Print every row from the one containing "Task: Select numbered item 8 about 大中专学生" down to the one containing "Action: pyautogui.click(x=103, y=163)", unchanged.

[begin DATA SECTION]

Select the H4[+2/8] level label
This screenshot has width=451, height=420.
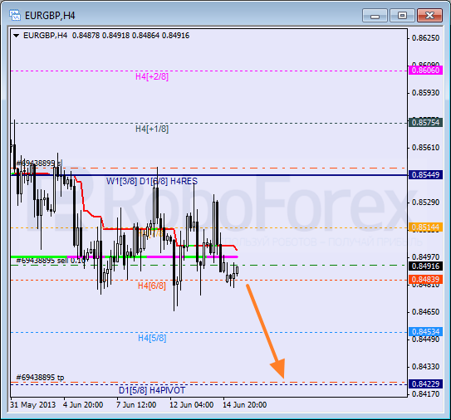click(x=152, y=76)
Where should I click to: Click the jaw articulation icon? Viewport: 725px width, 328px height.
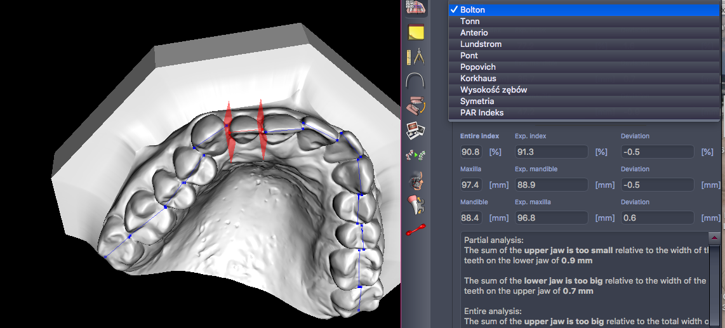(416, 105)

[end DATA SECTION]
[begin DATA SECTION]

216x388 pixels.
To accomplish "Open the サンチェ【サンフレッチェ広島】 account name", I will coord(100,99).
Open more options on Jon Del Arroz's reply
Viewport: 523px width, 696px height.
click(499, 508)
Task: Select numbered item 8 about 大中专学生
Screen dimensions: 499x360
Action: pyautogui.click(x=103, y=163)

[end DATA SECTION]

FULL SOLUTION:
Task: Select numbered item 8 about 大中专学生
Screen dimensions: 499x360
Action: pyautogui.click(x=103, y=163)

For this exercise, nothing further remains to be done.